Unique Animals Found at East Coast Methane Seep
While surveying the seafloor last fall, a research vessel spotted bubbles rising from the depths.
Now, another ship has gone back to investigate, and found a variety of life on the seafloor surrounding a methane seep, according to an update from researchers with the National Oceanic and Atmospheric Administration (NOAA).
On May 8, the NOAA ship Ron Brown deployed an unmanned sub named Jason to the seafloor offshore Virginia. The sub came upon patches of white bacteria that can harness energy by breaking down methane and are a dead giveaway that leaking natural gas is likely to be found nearby. It encountered the seep at a depth of 1 mile (1.6 kilometers), the vehicle's deepest dive.

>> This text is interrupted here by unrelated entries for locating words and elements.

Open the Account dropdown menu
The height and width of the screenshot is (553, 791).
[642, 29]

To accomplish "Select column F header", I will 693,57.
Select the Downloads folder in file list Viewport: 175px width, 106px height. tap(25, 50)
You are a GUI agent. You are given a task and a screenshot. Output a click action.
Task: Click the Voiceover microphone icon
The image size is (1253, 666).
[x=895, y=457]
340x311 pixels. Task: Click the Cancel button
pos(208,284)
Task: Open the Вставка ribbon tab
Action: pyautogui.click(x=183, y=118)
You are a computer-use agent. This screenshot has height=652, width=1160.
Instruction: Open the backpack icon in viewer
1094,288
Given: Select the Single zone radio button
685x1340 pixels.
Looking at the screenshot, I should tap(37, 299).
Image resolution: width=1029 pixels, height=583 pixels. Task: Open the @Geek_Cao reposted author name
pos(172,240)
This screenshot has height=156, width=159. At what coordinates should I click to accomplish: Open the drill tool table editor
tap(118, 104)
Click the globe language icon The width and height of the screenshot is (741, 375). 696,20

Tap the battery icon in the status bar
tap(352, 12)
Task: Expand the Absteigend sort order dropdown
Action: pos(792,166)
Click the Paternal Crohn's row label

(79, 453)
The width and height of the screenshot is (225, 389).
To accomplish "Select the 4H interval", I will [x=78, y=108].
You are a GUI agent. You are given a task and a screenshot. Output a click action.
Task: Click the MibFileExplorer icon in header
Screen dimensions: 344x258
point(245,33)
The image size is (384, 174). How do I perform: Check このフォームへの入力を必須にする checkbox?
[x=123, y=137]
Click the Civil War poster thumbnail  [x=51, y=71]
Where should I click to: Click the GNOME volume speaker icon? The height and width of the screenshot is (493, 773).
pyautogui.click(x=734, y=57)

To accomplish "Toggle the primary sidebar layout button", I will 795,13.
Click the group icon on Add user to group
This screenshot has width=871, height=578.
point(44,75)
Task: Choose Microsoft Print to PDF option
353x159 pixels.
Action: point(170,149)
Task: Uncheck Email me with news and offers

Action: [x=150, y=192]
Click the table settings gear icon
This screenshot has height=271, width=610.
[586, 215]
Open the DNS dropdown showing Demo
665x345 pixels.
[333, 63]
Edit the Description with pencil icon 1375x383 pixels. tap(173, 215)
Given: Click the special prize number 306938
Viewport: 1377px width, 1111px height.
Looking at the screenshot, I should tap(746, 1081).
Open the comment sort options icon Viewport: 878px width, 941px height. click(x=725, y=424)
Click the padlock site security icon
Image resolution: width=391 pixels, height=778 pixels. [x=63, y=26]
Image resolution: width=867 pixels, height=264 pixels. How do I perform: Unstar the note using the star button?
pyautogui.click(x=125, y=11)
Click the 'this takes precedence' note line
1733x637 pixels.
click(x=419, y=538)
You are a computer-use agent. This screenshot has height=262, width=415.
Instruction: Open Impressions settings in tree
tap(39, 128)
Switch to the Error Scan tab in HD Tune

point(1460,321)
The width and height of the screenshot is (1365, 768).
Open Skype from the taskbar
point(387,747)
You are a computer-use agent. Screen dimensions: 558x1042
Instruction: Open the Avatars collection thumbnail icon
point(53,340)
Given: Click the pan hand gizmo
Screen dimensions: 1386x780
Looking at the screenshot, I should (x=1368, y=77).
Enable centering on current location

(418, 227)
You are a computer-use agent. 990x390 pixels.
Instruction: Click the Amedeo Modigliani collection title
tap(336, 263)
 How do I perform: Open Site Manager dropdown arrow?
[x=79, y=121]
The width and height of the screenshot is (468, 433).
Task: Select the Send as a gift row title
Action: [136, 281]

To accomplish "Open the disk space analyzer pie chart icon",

Moving closer to the site of the bubbles, the sub encountered large beds of mussels, which survive through their symbiotic relationship with the methane-eating bacteria, according to a mission update from the researchers, who are part of the Deepwater Canyons Project. This project continues until 2014 and involves mapping the submarine canyons that run from North America's continental shelf into the Atlantic Ocean basin, and are little-explored.
The submarine snapped photos of a spider crab and other unidentified fish surrounding the methane seep. The vehicle also took samples of soil and live mussels that scientists will later analyze in order to better understand life from the abyss. [Photos: Unique Life Found at East Coast Gas Seep]
The seafloor was mapped last fall by the NOAA ship Okeanos Explorer using multibeam sonar, which produces detailed images of the seafloor by calculating the amount of time and distance it takes for sound waves to travel from the ship to the seafloor and back. During that time, the ship and its instruments mapped 5,970 square miles (15,460 square km) of seafloor, an area larger than Connecticut, according to a NOAA release. The expedition found 40 gas seeps off the East Coast.